(SUPPLIED RECORDS)

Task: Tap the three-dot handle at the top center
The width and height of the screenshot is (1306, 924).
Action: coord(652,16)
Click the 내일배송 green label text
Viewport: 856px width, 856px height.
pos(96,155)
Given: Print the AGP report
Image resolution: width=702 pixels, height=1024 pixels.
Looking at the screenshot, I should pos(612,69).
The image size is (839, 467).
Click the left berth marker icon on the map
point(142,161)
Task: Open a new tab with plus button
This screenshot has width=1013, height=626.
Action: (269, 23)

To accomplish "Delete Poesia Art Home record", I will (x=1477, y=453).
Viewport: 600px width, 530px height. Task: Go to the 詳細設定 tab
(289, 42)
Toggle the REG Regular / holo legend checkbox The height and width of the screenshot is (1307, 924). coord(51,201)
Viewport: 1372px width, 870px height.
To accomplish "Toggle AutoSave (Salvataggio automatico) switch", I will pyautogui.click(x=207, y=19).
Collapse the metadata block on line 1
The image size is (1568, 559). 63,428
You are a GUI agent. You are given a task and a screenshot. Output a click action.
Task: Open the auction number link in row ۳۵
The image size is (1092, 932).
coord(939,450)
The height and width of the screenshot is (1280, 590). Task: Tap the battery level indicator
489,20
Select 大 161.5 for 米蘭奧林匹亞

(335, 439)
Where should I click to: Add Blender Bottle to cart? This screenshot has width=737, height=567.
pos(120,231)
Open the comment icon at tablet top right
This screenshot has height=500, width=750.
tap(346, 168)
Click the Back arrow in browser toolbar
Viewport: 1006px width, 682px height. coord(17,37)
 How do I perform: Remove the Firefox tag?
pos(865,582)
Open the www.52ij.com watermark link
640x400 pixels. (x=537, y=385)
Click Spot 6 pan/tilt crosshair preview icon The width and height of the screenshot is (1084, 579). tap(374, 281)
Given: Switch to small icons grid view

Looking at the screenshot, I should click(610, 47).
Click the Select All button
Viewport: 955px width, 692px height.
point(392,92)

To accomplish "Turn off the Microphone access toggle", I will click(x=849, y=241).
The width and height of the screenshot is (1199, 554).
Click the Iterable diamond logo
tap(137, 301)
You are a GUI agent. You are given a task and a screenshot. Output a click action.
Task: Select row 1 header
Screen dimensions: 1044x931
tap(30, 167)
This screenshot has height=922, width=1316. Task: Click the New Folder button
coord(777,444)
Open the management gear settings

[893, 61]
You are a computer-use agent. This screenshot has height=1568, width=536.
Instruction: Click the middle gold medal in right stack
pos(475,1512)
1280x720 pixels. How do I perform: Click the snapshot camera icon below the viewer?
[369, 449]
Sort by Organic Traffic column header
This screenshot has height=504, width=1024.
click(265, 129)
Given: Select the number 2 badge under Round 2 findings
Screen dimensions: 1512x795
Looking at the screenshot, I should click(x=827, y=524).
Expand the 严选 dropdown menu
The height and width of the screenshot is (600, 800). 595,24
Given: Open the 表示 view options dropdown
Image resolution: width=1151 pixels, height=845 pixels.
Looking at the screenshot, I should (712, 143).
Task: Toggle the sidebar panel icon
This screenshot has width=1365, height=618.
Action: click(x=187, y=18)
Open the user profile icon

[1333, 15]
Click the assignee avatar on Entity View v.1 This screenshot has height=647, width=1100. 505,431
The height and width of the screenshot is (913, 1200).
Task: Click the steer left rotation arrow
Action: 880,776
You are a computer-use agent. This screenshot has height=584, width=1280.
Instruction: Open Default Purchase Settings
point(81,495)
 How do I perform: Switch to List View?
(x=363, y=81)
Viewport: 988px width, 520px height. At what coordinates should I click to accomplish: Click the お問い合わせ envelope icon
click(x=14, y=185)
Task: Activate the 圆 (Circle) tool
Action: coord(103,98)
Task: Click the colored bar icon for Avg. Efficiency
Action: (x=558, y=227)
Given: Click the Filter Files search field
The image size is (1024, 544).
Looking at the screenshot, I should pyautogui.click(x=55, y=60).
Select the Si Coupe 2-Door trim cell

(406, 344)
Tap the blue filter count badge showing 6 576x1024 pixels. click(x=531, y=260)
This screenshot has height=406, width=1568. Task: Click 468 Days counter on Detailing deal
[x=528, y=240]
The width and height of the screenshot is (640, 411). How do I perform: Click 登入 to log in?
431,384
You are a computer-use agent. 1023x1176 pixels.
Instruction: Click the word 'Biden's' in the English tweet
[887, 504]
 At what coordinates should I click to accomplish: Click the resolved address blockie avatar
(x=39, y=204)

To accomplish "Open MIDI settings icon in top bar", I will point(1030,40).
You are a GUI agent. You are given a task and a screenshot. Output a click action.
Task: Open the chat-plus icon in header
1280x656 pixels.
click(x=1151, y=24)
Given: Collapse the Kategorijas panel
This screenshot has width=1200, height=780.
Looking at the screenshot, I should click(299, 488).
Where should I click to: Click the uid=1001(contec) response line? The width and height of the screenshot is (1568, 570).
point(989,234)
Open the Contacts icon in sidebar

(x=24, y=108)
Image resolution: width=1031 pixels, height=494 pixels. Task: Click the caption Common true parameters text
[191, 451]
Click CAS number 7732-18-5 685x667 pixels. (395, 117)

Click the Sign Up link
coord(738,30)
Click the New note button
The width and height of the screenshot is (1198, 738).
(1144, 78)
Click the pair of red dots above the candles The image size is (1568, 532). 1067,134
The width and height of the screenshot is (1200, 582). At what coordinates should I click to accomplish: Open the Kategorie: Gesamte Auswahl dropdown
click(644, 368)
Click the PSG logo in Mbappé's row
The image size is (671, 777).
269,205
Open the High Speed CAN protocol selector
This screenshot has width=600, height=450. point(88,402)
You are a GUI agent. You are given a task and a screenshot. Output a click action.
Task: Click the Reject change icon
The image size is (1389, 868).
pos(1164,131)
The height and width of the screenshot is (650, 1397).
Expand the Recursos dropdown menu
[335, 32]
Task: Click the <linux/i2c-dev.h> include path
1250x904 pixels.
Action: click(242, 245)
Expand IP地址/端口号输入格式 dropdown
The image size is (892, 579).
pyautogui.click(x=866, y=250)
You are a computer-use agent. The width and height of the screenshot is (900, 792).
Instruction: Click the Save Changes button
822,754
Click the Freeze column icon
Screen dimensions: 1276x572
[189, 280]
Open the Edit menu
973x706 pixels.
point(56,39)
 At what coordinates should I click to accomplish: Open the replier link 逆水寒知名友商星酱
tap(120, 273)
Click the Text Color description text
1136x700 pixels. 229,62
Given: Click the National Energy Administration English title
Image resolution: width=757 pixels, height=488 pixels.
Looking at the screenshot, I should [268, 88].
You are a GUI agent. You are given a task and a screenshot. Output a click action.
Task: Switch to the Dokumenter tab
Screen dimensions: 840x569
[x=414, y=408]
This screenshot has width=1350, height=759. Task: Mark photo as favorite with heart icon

(REQUIRED WORK)
All of the material must be given again, exactly as it appears above.

(OUTPUT FOR THIS EXERCISE)
Task: Tap the three-dot handle at the top center
The width and height of the screenshot is (1306, 924).
Action: coord(652,16)
Click the 내일배송 green label text
Viewport: 856px width, 856px height.
pos(96,155)
Given: Print the AGP report
Image resolution: width=702 pixels, height=1024 pixels.
Looking at the screenshot, I should pos(612,69).
The image size is (839, 467).
Click the left berth marker icon on the map
point(142,161)
Task: Open a new tab with plus button
This screenshot has width=1013, height=626.
Action: (269, 23)

To accomplish "Delete Poesia Art Home record", I will (x=1477, y=453).
Viewport: 600px width, 530px height. Task: Go to the 詳細設定 tab
(289, 42)
Toggle the REG Regular / holo legend checkbox The height and width of the screenshot is (1307, 924). coord(51,201)
Viewport: 1372px width, 870px height.
To accomplish "Toggle AutoSave (Salvataggio automatico) switch", I will pyautogui.click(x=207, y=19).
Collapse the metadata block on line 1
The image size is (1568, 559). 63,428
You are a GUI agent. You are given a task and a screenshot. Output a click action.
Task: Open the auction number link in row ۳۵
The image size is (1092, 932).
coord(939,450)
The height and width of the screenshot is (1280, 590). Task: Tap the battery level indicator
489,20
Select 大 161.5 for 米蘭奧林匹亞

(335, 439)
Where should I click to: Add Blender Bottle to cart? This screenshot has width=737, height=567.
pos(120,231)
Open the comment icon at tablet top right
This screenshot has height=500, width=750.
tap(346, 168)
Click the Back arrow in browser toolbar
Viewport: 1006px width, 682px height. coord(17,37)
 How do I perform: Remove the Firefox tag?
pos(865,582)
Open the www.52ij.com watermark link
640x400 pixels. (x=537, y=385)
Click Spot 6 pan/tilt crosshair preview icon The width and height of the screenshot is (1084, 579). tap(374, 281)
Given: Switch to small icons grid view

Looking at the screenshot, I should click(610, 47).
Click the Select All button
Viewport: 955px width, 692px height.
point(392,92)

To accomplish "Turn off the Microphone access toggle", I will click(x=849, y=241).
The width and height of the screenshot is (1199, 554).
Click the Iterable diamond logo
tap(137, 301)
You are a GUI agent. You are given a task and a screenshot. Output a click action.
Task: Select row 1 header
Screen dimensions: 1044x931
tap(30, 167)
This screenshot has height=922, width=1316. Task: Click the New Folder button
coord(777,444)
Open the management gear settings

[893, 61]
You are a computer-use agent. This screenshot has height=1568, width=536.
Instruction: Click the middle gold medal in right stack
pos(475,1512)
1280x720 pixels. How do I perform: Click the snapshot camera icon below the viewer?
[369, 449]
Sort by Organic Traffic column header
This screenshot has height=504, width=1024.
click(265, 129)
Given: Select the number 2 badge under Round 2 findings
Screen dimensions: 1512x795
Looking at the screenshot, I should click(x=827, y=524).
Expand the 严选 dropdown menu
The height and width of the screenshot is (600, 800). 595,24
Given: Open the 表示 view options dropdown
Image resolution: width=1151 pixels, height=845 pixels.
Looking at the screenshot, I should (712, 143).
Task: Toggle the sidebar panel icon
This screenshot has width=1365, height=618.
Action: click(x=187, y=18)
Open the user profile icon

[1333, 15]
Click the assignee avatar on Entity View v.1 This screenshot has height=647, width=1100. 505,431
The height and width of the screenshot is (913, 1200).
Task: Click the steer left rotation arrow
Action: 880,776
You are a computer-use agent. This screenshot has height=584, width=1280.
Instruction: Open Default Purchase Settings
point(81,495)
 How do I perform: Switch to List View?
(x=363, y=81)
Viewport: 988px width, 520px height. At what coordinates should I click to accomplish: Click the お問い合わせ envelope icon
click(x=14, y=185)
Task: Activate the 圆 (Circle) tool
Action: coord(103,98)
Task: Click the colored bar icon for Avg. Efficiency
Action: (x=558, y=227)
Given: Click the Filter Files search field
The image size is (1024, 544).
Looking at the screenshot, I should pyautogui.click(x=55, y=60).
Select the Si Coupe 2-Door trim cell

(406, 344)
Tap the blue filter count badge showing 6 576x1024 pixels. click(x=531, y=260)
This screenshot has height=406, width=1568. Task: Click 468 Days counter on Detailing deal
[x=528, y=240]
The width and height of the screenshot is (640, 411). How do I perform: Click 登入 to log in?
431,384
You are a computer-use agent. 1023x1176 pixels.
Instruction: Click the word 'Biden's' in the English tweet
[887, 504]
 At what coordinates should I click to accomplish: Click the resolved address blockie avatar
(x=39, y=204)

To accomplish "Open MIDI settings icon in top bar", I will point(1030,40).
You are a GUI agent. You are given a task and a screenshot. Output a click action.
Task: Open the chat-plus icon in header
1280x656 pixels.
click(x=1151, y=24)
Given: Collapse the Kategorijas panel
This screenshot has width=1200, height=780.
Looking at the screenshot, I should click(299, 488).
Where should I click to: Click the uid=1001(contec) response line? The width and height of the screenshot is (1568, 570).
point(989,234)
Open the Contacts icon in sidebar

(x=24, y=108)
Image resolution: width=1031 pixels, height=494 pixels. Task: Click the caption Common true parameters text
[191, 451]
Click CAS number 7732-18-5 685x667 pixels. (395, 117)

Click the Sign Up link
coord(738,30)
Click the New note button
The width and height of the screenshot is (1198, 738).
(1144, 78)
Click the pair of red dots above the candles The image size is (1568, 532). 1067,134
The width and height of the screenshot is (1200, 582). At what coordinates should I click to accomplish: Open the Kategorie: Gesamte Auswahl dropdown
click(644, 368)
Click the PSG logo in Mbappé's row
The image size is (671, 777).
269,205
Open the High Speed CAN protocol selector
This screenshot has width=600, height=450. point(88,402)
You are a GUI agent. You are given a task and a screenshot. Output a click action.
Task: Click the Reject change icon
The image size is (1389, 868).
pos(1164,131)
The height and width of the screenshot is (650, 1397).
Expand the Recursos dropdown menu
[335, 32]
Task: Click the <linux/i2c-dev.h> include path
1250x904 pixels.
Action: click(242, 245)
Expand IP地址/端口号输入格式 dropdown
The image size is (892, 579).
pyautogui.click(x=866, y=250)
You are a computer-use agent. The width and height of the screenshot is (900, 792).
Instruction: Click the Save Changes button
822,754
Click the Freeze column icon
Screen dimensions: 1276x572
[189, 280]
Open the Edit menu
973x706 pixels.
point(56,39)
 At what coordinates should I click to accomplish: Open the replier link 逆水寒知名友商星酱
tap(120, 273)
Click the Text Color description text
1136x700 pixels. 229,62
Given: Click the National Energy Administration English title
Image resolution: width=757 pixels, height=488 pixels.
Looking at the screenshot, I should [268, 88].
You are a GUI agent. You are given a task and a screenshot. Output a click action.
Task: Switch to the Dokumenter tab
Screen dimensions: 840x569
[x=414, y=408]
This screenshot has width=1350, height=759. Task: Mark photo as favorite with heart icon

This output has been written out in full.